WRITTEN EXERCISE
Copy each of the following entries word for word, keeping every line unchanged.

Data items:
-- begin --
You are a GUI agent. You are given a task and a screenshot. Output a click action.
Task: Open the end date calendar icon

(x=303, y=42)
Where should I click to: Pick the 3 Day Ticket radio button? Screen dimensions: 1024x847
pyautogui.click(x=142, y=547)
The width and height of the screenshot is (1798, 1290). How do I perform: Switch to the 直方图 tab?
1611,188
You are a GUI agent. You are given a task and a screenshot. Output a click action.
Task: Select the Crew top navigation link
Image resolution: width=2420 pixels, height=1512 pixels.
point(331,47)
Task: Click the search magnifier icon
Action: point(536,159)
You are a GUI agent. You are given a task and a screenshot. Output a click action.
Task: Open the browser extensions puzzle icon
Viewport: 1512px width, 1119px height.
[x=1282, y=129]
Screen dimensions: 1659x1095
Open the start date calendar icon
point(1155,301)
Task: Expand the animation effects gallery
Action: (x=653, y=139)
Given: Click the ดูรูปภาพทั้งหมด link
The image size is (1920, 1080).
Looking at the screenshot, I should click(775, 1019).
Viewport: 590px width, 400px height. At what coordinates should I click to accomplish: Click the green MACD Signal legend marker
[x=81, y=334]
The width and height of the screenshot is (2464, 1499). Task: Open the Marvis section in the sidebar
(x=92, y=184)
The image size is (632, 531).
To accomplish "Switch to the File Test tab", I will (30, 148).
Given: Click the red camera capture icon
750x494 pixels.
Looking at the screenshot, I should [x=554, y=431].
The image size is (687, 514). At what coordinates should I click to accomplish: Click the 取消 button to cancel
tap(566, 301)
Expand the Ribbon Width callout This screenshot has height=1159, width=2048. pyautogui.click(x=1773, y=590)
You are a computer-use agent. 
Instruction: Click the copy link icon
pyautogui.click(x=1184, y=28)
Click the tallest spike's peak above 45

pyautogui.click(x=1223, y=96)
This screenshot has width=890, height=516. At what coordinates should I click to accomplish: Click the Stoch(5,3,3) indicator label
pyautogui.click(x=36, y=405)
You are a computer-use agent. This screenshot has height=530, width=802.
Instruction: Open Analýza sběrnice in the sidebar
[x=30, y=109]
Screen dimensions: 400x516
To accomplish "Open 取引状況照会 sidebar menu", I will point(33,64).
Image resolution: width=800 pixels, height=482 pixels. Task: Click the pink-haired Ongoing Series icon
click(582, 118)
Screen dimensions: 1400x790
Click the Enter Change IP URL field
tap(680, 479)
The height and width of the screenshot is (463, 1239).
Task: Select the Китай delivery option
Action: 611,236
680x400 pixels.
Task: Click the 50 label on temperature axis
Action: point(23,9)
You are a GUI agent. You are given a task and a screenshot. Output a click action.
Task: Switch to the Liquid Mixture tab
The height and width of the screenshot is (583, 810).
-- end --
EXPECTED OUTPUT
You are a GUI agent. You are given a task and a screenshot. Output a click action.
Task: Open the end date calendar icon

(x=303, y=42)
Where should I click to: Pick the 3 Day Ticket radio button? Screen dimensions: 1024x847
pyautogui.click(x=142, y=547)
The width and height of the screenshot is (1798, 1290). How do I perform: Switch to the 直方图 tab?
1611,188
You are a GUI agent. You are given a task and a screenshot. Output a click action.
Task: Select the Crew top navigation link
Image resolution: width=2420 pixels, height=1512 pixels.
point(331,47)
Task: Click the search magnifier icon
Action: point(536,159)
You are a GUI agent. You are given a task and a screenshot. Output a click action.
Task: Open the browser extensions puzzle icon
Viewport: 1512px width, 1119px height.
[x=1282, y=129]
Screen dimensions: 1659x1095
Open the start date calendar icon
point(1155,301)
Task: Expand the animation effects gallery
Action: (x=653, y=139)
Given: Click the ดูรูปภาพทั้งหมด link
The image size is (1920, 1080).
Looking at the screenshot, I should click(775, 1019).
Viewport: 590px width, 400px height. At what coordinates should I click to accomplish: Click the green MACD Signal legend marker
[x=81, y=334]
The width and height of the screenshot is (2464, 1499). Task: Open the Marvis section in the sidebar
(x=92, y=184)
The image size is (632, 531).
To accomplish "Switch to the File Test tab", I will (30, 148).
Given: Click the red camera capture icon
750x494 pixels.
Looking at the screenshot, I should [x=554, y=431].
The image size is (687, 514). At what coordinates should I click to accomplish: Click the 取消 button to cancel
tap(566, 301)
Expand the Ribbon Width callout This screenshot has height=1159, width=2048. pyautogui.click(x=1773, y=590)
You are a computer-use agent. 
Instruction: Click the copy link icon
pyautogui.click(x=1184, y=28)
Click the tallest spike's peak above 45

pyautogui.click(x=1223, y=96)
This screenshot has width=890, height=516. At what coordinates should I click to accomplish: Click the Stoch(5,3,3) indicator label
pyautogui.click(x=36, y=405)
You are a computer-use agent. This screenshot has height=530, width=802.
Instruction: Open Analýza sběrnice in the sidebar
[x=30, y=109]
Screen dimensions: 400x516
To accomplish "Open 取引状況照会 sidebar menu", I will point(33,64).
Image resolution: width=800 pixels, height=482 pixels. Task: Click the pink-haired Ongoing Series icon
click(582, 118)
Screen dimensions: 1400x790
Click the Enter Change IP URL field
tap(680, 479)
The height and width of the screenshot is (463, 1239).
Task: Select the Китай delivery option
Action: 611,236
680x400 pixels.
Task: Click the 50 label on temperature axis
Action: point(23,9)
You are a GUI agent. You are given a task and a screenshot. Output a click action.
Task: Switch to the Liquid Mixture tab
The height and width of the screenshot is (583, 810).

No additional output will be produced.